Escuece también que las vísperas quieran percibir el mismo dinero que las que acuden a la catedral. ¿Dónde está el problema? Por pedir, pueden exigir lo que consideran justo. ¿Quién no lucharía por sus derechos? La respuesta es otro embate contra la nada. Porque las que generan son las que acuden al centro, no las otras, dicen. Si un día de lluvia ninguna del Lunes acude al templo? ¿No recibirían nada? San Esteban cuando fue la primera, ¿qué sevillanos esperaban en Campana? ¿Cómo pasa la Carretería? ¿Qué porcentaje de sillas ocupadas hay cuando discurre la Virgen del Socorro o la dolorosa de Santa Cruz?

Más allá de las peticiones, lo que se observa es un nivel no propio de estos tiempos en cuanto a las respuestas que reciben. Ponemos la etiqueta de ejemplaridad a las hermandades. Cuando las conocemos desde dentro, tales sambenitos pueden tenerlas pocas. La llegada a la catedral no te hace más hermandad. Afirmar esto es como asegurar que las que más hermanos tienen son las más antiguas. Por favor, dejemos de mitificar el universo de las cofradías, que al fin y al cabo están conformadas por personas. Y hay miles… y de qué manera. Otra cuestión es que impongamos un determinado comportamiento por rendir culto a Jesús y su bendita Madre. Cerremos mejor este capítulo, porque si abrimos el melón de cómo somos con nuestros semejantes…

¿Y qué me dicen del talit? Las manos a la cabeza porque se compró en Amazon o en alguna otra tienda digital. Verán, el grupo de devotos del Santo Crucifijo de San Agustín está llevando a cabo una iniciativa para poder obsequiar a la imagen con una cabellera de pelo natural. Durante un tiempo ha estado utilizando una comprada en Aliexpress -la que tenía estaba muy mal debido al humo, temperatura, etc.- No averiguo dónde está el problema. ¿Van a enfatizar un mero dato anecdótico en vez de tener en cuenta todo el movimiento que tal grupo está potenciando? ¿A quiénes debemos en su mayoría que hoy se conozca la devoción que tuvo el crucificado? ¿Y el número de estampitas que se observan en los bares? No, hay que centrarse en un hecho porque nos parece despectivo. Eres tú quien lo ve así. El Santo Cristo de San Agustín lucía mejor con la de Aliexpress que con la que tenía puesta. ¡Y qué bien se veía! Si no le parece propio, acuda y entregue una a San Roque que, además, tiene un horario de apertura muy flexible. En el Cerro vimos una reproducción de una conocida obra de la misma página de venta en el besamanos de la dolorosa. ¿Y eso nos afecta? ¿No conocen la zapatería del centro que compra en Aliexpress, pero cuadruplica los precios? ¿Quién en su sano juicio acude solo porque está en el centro? Pues ahí los tienen, haciendo cola. Y se creerán más listos que nadie.

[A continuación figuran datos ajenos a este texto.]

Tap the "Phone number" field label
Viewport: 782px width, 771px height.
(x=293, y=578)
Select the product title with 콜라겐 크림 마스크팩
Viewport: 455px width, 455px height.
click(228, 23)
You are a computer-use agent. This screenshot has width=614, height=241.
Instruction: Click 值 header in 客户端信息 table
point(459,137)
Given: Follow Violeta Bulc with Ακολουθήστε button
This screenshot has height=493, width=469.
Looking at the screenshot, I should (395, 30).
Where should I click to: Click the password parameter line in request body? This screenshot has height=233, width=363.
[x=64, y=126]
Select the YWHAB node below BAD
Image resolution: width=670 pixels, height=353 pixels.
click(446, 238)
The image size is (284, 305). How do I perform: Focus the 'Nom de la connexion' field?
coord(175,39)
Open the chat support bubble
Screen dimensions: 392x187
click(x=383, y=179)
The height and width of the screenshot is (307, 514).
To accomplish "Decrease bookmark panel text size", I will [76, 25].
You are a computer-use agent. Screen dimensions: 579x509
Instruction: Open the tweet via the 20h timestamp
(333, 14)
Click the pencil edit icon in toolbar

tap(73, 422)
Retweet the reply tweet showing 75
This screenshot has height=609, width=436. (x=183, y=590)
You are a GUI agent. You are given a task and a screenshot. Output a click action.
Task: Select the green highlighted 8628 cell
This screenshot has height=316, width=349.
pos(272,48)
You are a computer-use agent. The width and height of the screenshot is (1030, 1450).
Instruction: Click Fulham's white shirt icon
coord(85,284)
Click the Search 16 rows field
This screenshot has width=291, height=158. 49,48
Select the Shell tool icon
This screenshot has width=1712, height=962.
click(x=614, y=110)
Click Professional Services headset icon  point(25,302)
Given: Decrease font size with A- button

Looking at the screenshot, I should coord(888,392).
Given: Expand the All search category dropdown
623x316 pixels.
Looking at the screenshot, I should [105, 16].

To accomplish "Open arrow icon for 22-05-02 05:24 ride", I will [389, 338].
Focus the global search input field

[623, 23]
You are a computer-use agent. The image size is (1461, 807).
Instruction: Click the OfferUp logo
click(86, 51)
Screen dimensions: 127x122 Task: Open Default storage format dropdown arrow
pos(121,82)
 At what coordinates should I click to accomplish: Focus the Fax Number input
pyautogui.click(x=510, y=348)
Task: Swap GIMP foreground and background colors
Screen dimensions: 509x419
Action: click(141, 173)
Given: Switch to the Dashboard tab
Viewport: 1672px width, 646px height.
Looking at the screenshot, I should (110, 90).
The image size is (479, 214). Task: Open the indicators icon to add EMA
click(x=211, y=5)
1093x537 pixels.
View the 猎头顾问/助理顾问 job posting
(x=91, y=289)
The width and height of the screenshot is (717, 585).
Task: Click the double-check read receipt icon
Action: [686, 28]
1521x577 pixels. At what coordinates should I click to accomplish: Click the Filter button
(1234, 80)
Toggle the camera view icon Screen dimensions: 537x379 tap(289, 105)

De toda la entrevista seguiré sin entender las críticas a la corporación por conmemorar la batalla de Lepanto. Gracias a ella se frenó el expansionismo del Islam hacia Europa. El continente es, en gran medida, lo que es gracias a aquella hazaña. Y llevar una réplica de la imagen mariana a un lugar donde la mayoría son ortodoxos es una decisión que obtuvo más críticas que apoyo. Cuando una reproducción de la Esperanza de Triana fue colocada en la popa de un galeón que estuvo seis meses en la Expo Universal de Shanghái allá por 2011… ¡Qué alboroto! ¡Qué alegría! Y visita a las Tres Mil viviendas en misión, pero si la hace una de vísperas… ¿No será que Javier de Martos, tras su intervención, nos ha hecho reflexionar y cuando hemos salido de esa zona de confort tan romantizada hemos descubierto que la Semana Santa que añoramos ya no existe y que nosotros -en mi caso como hermano de distintas corporaciones- tenemos que ponernos más en el lugar de los demás?